The findings confirm not only that the ancestors of the aborigines and Torres Strait islanders must have had sophisticated enough technology to both built watercraft and plan, navigate and execute open-ocean voyages for large numbers of people.

‘Both studies are unique because they relied on past environmental information and did not use any genetic data,’ said biologist Laura Weyrich, who is a CABAH investigator at the University of Adelaide.

‘We are very excited to see how further archaeological and genetics studies in CABAH can contribute to this story.’

The full findings of the study were published in the journals Nature Ecology & Evolution and Scientific Reports.

WHAT DO WE KNOW ABOUT HUMANKIND’S JOURNEY OUT OF AFRICA?

The traditional view

The traditional ‘Out of Africa’ model suggests that modern humans evolved in Africa and then left in a single wave around 60,000 years ago. 

The model often holds once modern humans left the continent, a brief period of interbreeding with Neanderthals occurred.

This explains why individuals of European and Asian heritage today still have ancient human DNA.

There are many theories as to what drove the downfall of the Neanderthals.

Experts have suggested that early humans may have carried tropical diseases with them from Africa that wiped out their ape-like cousins.

Others claim that plummeting temperatures due to climate change wiped out the Neanderthals.

The predominant theory is that early humans killed off the Neanderthal through competition for food and habitat.

How the story is changing in light of new research

Recent findings suggest that the ‘Out of Africa’ theory does not tell the full story of our ancestors.

Instead, multiple, smaller movements of humans out of Africa beginning 120,000 years ago were then followed by a major migration 60,000 years ago.

Most of our DNA is made up of this latter group, but the earlier migrations, also known as ‘dispersals’, are still evident.

This explains recent studies of early human remains which have been found in the far reaches of Asia dating back further than 60,000 years.

For example, H. sapiens remains have been found at multiple sites in southern and central China that have been dated to between 70,000 and 120,000 years ago.

Other recent finds show that modern humans reached Southeast Asia and Australia prior to 60,000 years ago.

Based on these studies, humans could not have come in a single wave from Africa around this time, studies have found. 

Instead, the origin of man suggests that modern humans developed in multiple regions around the world.

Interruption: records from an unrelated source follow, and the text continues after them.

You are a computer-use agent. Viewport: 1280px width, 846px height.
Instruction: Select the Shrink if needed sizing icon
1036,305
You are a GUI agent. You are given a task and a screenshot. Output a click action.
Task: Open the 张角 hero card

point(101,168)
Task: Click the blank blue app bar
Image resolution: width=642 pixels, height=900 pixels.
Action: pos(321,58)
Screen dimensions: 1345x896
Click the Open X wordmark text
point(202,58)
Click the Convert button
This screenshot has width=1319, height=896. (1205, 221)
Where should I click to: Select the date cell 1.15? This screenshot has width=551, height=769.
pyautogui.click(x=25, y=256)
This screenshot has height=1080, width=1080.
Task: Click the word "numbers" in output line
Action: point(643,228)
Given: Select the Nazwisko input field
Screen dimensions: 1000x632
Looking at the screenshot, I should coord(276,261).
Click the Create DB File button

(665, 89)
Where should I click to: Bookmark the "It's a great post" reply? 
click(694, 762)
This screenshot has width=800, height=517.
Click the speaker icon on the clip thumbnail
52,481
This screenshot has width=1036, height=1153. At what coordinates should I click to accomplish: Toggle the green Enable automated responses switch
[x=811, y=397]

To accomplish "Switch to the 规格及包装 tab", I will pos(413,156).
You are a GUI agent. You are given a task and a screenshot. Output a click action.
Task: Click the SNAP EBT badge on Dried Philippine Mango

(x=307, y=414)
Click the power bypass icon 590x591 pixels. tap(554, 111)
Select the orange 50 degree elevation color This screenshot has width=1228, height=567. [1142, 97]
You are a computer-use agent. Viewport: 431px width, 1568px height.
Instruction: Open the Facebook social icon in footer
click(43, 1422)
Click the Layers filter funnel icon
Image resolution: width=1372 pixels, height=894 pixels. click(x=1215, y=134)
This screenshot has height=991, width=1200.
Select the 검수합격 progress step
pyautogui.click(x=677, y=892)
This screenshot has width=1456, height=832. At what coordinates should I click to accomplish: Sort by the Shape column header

The theory claims that groups of a pre-human ancestors made their way out of Africa and spread across parts of Europe and the Middle East.

From here the species developed into modern humans in several places at once. 

The argument is by a new analysis of a 260,000-year-old skull found in Dali County in China’s Shaanxi Province.

The skull suggests that early humans migrated to Asia, where they evolved modern human traits and then moved back to Africa.